Ia mendekat, menatap wajah Netha dari dekat. Dengan lembut, ia menundukkan kepala dan mencium kening istrinya. Bibirnya menyentuh kulit lembut itu, kemudian mengucapkan kata-kata yang sudah lama ingin ia sampaikan. “terima kasih Netha, kamu membuatku ingin menjadi pria yang lebih baik. Aku ingin kita bahagia bersama” bisiknya pelan.x
Pandangan Sean kemudian tertuju pada bibir pink alami milik Netha. Bibir yang pernah ia kecup meskipun hanya sekali dan dalam situasi yang tak terduga. Ia masih ingat betapa gugupnya saat itu tetapi kenangan itu kini muncul dengan rasa manis yang berbeda. Ia tak bisa mengalihkan pandangannya dari bibir itu.
Bibir itu tampak begitu menggoda di bawah cahaya lampu. Sean ingat betul bagaimana rasanya mencium bibir itu dulu, meski hanya satu kali dan terjadi karena insiden yang memalukan. Hatinya kini berdebar lebih cepat, dan rasa penasaran yang lama terpendam muncul kembali.
"Ah, cuma sekali aja..." gumamnya sambil menelan ludah, mencoba meyakinkan diri sendiri.
Dengan gerakan pelan agar tidak membangunkan Netha, Sean mencondongkan tubuhnya. Ia mengecup bibir pink itu dengan sangat cepat. Sentuhan singkat itu membuatnya tersenyum kecil. "Manis," pikirnya. Namun, rasa itu ternyata tak cukup. Ia kembali mengecup bibir Netha, kali ini sedikit lebih lama. Setiap kali ia melakukannya, ia merasa semakin sulit untuk berhenti.
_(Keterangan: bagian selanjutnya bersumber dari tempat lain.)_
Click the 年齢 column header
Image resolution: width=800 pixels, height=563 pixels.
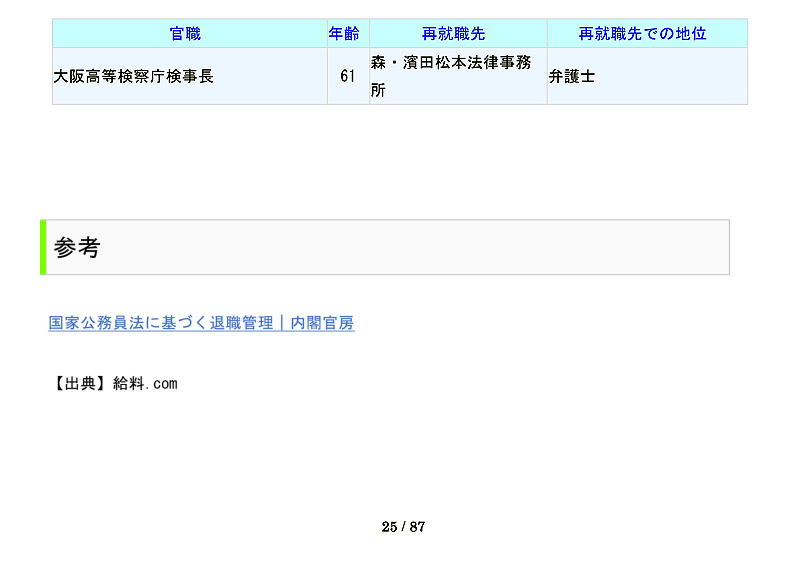click(344, 33)
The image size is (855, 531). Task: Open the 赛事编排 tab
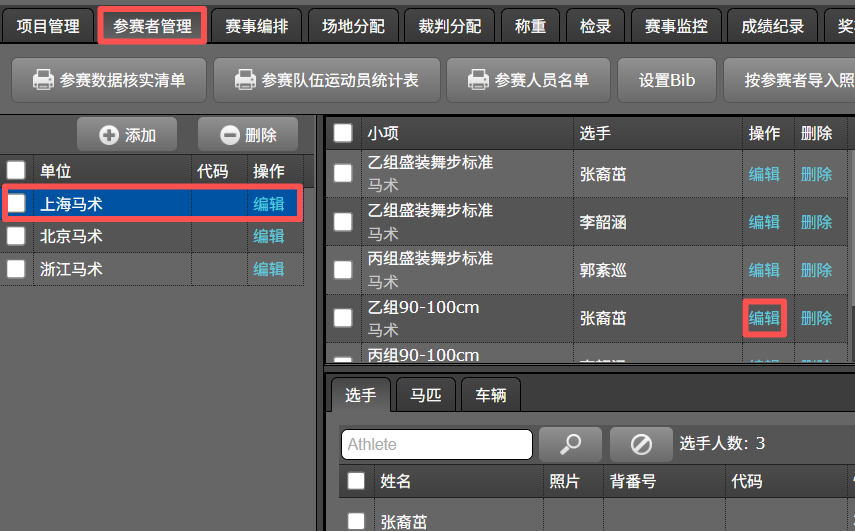click(257, 27)
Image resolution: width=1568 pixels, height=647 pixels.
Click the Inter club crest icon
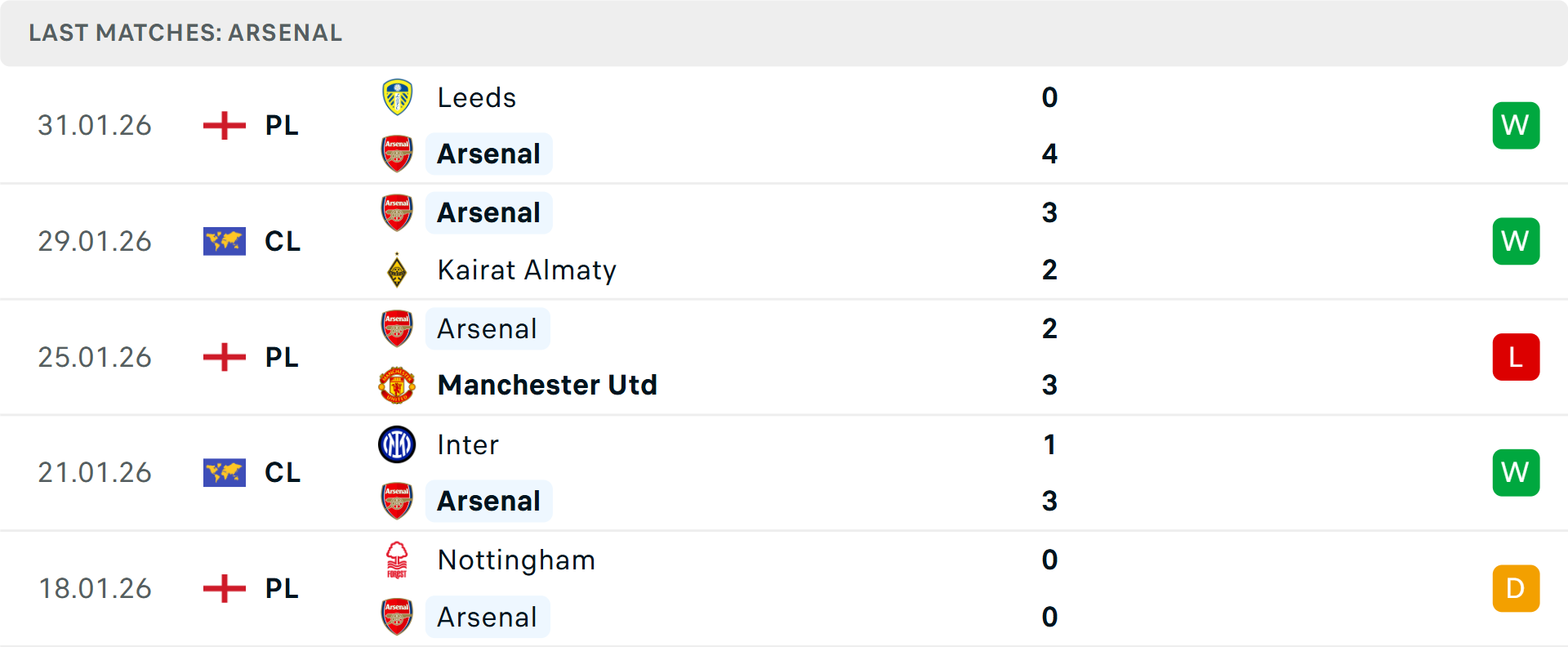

Sean akhirnya melumat bibir istrinya dengan lembut, memastikan agar tetap pelan sehingga Netha tidak terbangun. Tangannya bahkan hampir ingin menyentuh pipi Netha, tapi ia berhasil menahan diri.
"Astaga, Sean! Hentikan sebelum dia bangun!" pikirnya panik. Sean Mau narik nafas dalam, mencoba menenangkan dirinya. Ia berbaring kembali di sisi Netha.
namun, sebelum ia benar-benar merebahkan diri , Sean memutuskan untuk memeluk Netha. Iya menarik tubuh istrinya ke dalam pelukannya dengan hati-hati. Kelegaan dan kenyamanan melingkupinya . Ia tahu bahwa mungkin Neta akan marah jika menyadari hal ini besok pagi, ia sudah memikirkan alasan.
“Kalau dia tanya aku bilang aja aku pikir ini guling,” katanya dalam hati berusaha menenangkan pikirannya yang penuh rasa bersalah sekaligus bahagia.
Sean memejamkan matanya, tapi senyuman masih terukir di wajahnya. Dalam pelukan hangat itu, Iya akhirnya merasa cukup tenang untuk tidur.
"Selamat malam, istriku," ucapnya sekali lagi, kali ini dengan penuh kelembutan, sebelum ia benar-benar terlelap dalam kebahagiaan yang sederhana itu.